# MATERIAL SHOWN
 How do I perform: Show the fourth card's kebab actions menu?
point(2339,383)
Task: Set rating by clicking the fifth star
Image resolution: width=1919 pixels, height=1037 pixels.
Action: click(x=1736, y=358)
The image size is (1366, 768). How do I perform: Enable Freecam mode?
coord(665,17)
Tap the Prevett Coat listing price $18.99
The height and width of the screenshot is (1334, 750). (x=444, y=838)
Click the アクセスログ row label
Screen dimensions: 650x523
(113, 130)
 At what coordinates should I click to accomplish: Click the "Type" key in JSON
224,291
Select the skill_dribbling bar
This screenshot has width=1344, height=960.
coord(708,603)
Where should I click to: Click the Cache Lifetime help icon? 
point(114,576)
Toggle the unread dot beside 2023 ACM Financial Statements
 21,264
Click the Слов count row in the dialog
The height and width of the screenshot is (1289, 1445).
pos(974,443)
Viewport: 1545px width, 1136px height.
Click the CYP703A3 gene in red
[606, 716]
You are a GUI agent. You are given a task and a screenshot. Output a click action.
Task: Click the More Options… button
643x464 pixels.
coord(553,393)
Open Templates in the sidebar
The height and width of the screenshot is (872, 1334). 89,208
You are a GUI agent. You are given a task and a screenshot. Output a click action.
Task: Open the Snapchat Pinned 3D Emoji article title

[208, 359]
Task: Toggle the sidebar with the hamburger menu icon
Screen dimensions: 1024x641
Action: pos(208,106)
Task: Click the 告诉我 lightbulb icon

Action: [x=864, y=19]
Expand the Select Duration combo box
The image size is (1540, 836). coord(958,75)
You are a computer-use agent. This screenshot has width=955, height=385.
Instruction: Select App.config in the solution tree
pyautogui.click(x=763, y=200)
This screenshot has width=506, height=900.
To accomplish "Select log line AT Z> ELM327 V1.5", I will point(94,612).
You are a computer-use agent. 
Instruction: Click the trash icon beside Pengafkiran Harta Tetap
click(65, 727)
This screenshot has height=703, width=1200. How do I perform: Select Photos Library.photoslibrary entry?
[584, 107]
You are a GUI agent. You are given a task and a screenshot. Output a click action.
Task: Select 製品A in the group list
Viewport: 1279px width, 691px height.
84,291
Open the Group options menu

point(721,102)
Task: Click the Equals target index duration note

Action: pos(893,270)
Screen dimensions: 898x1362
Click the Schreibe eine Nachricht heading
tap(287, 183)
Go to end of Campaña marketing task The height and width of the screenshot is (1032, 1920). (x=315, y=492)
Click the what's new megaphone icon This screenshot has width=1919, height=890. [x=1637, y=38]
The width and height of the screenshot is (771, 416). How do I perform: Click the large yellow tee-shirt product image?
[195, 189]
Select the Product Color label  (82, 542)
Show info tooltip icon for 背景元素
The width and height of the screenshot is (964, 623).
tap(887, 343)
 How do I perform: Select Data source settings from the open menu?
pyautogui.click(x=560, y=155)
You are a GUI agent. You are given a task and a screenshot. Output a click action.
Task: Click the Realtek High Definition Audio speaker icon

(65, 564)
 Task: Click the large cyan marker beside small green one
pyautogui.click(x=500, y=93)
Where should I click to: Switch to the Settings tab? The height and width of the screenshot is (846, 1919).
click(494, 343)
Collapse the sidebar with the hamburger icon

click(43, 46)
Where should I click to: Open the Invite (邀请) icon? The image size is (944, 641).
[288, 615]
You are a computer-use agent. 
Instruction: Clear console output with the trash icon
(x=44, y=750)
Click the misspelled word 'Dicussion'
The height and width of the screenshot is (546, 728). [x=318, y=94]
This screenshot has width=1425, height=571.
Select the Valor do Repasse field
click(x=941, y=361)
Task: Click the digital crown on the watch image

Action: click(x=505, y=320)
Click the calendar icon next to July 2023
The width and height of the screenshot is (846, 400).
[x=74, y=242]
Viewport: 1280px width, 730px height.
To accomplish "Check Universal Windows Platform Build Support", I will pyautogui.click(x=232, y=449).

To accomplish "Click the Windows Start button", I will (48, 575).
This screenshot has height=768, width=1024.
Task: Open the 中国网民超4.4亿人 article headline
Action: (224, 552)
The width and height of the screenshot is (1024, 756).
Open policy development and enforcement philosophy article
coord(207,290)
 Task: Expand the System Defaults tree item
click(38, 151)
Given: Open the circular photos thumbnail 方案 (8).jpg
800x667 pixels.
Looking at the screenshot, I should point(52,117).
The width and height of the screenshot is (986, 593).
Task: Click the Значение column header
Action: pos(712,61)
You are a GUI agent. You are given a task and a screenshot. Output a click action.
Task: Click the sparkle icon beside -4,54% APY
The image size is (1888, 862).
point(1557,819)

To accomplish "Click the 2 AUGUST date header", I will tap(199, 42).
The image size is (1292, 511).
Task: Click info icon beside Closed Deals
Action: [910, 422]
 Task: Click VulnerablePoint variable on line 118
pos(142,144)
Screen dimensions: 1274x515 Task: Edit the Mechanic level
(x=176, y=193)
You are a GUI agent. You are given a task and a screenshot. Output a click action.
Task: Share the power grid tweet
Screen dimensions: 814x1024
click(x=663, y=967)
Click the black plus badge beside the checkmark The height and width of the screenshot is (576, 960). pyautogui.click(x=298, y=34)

# PROBLEM
Restate word for word the entries above, starting at the line with "Task: Expand the System Defaults tree item" and ending at the line with "Given: Open the", inclusive, and no others.

# ANSWER SPACE
 Task: Expand the System Defaults tree item
click(38, 151)
Given: Open the circular photos thumbnail 方案 (8).jpg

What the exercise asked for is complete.